2013 was an excellent vintage for Chianti Classico, one in a long string of such vintages. A wet, cool spring was followed by a long, slow growing season with warm but not hot days that promoted aromatic development and good acidity in the grapes.

The Monsanto Chianti Classico Riserva has a deep garnet color and a gentle swishing of the glass offers up enticing red berry aromas. It’s medium-bodied and very elegant with a lovely core of red fruit, a pleasing texture with velvety tannins and a long and deep finish.

This Riserva would go well with a dish like roasted veal with mushrooms or a serving of Tuscan sausage with beans. And with a modest retail price tag of about $20, it rates high on a value-to-price basis.

Savignola Paolina, Chianti Classico Riserva 2011 (about $30)
Savignola is the name of the locale near Greve-in-Chianti and Paolina is the name of the woman that upgraded and expanded the winery in the mid-to-late 1900’s. It is currently owned and managed by Paolina’s granddaughter, Ludovica, and her husband, Antonio.
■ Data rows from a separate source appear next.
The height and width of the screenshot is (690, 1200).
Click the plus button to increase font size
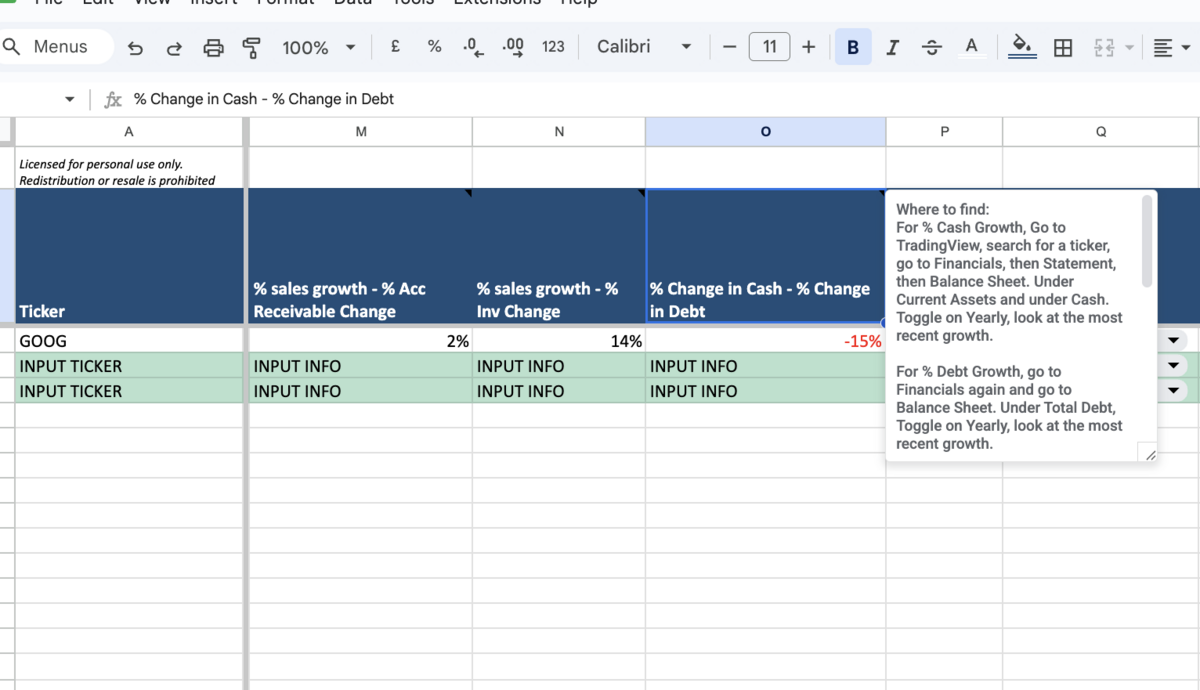coord(809,47)
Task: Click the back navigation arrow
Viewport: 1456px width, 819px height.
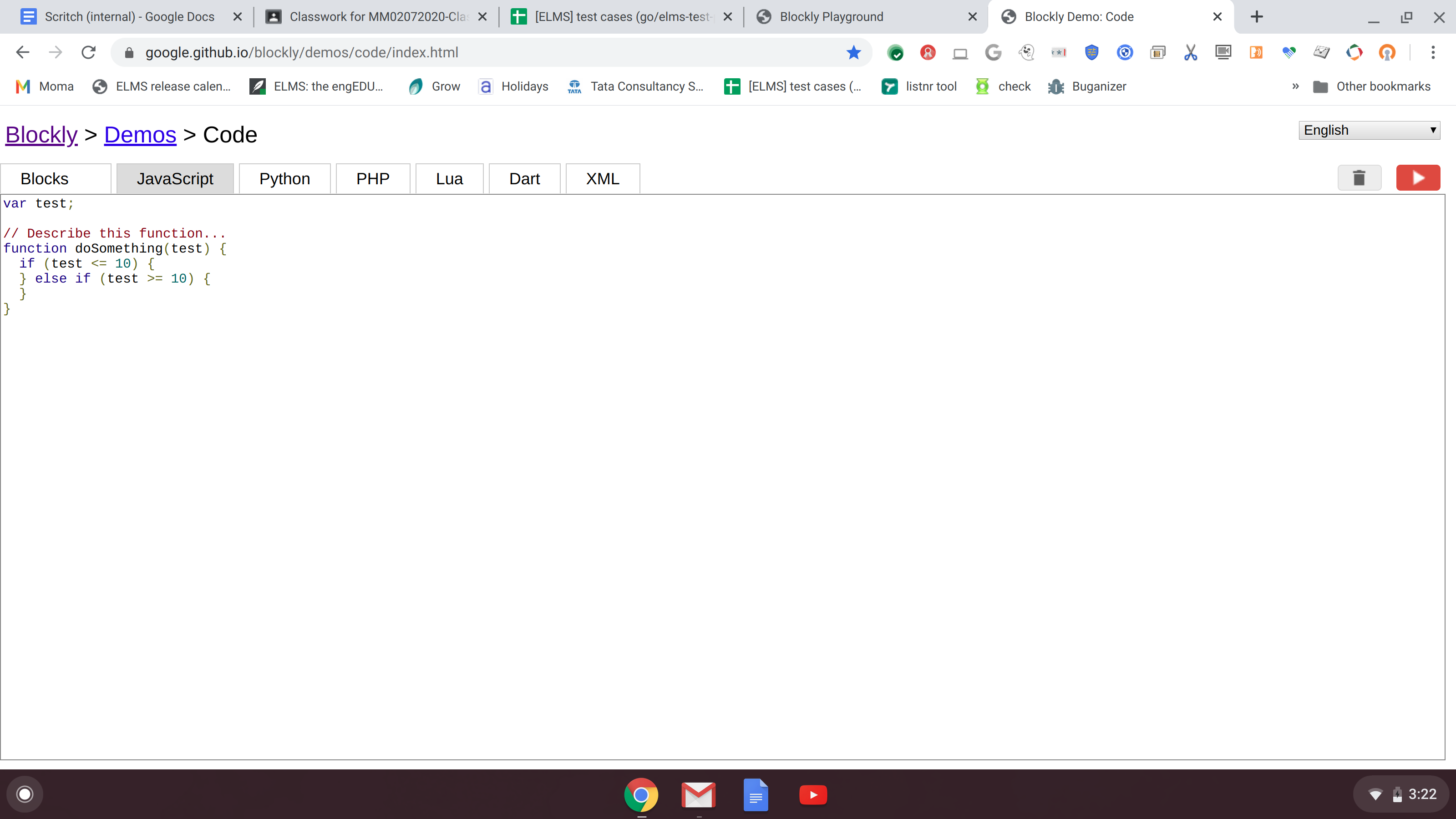Action: click(x=22, y=52)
They produce a few Chianti Classico wines, a Super-Tuscan wine as well as some Grappa and olive oil. With approximately 15 acres under vine, it’s a small-scale operation and production is limited so the wines can be hard to find.

Savignola Paolina’s 2011 Chianti Classico Riserva is a blend of 90 percent Sangiovese and 10 percent Colorino. The grapes are harvested from high-elevation vineyards with good exposure and the wine is aged in French oak barriques for 14 months.

While some Chianti Classico wines can be a bit lean, Savignola Paolina’s Chianti Classico has good definition and structure with a deep core of black cherry and currant flavors supported by Sangiovese’s benchmark acidity.  While the wine has broad shoulders, it combines depth and finesse in equal measure.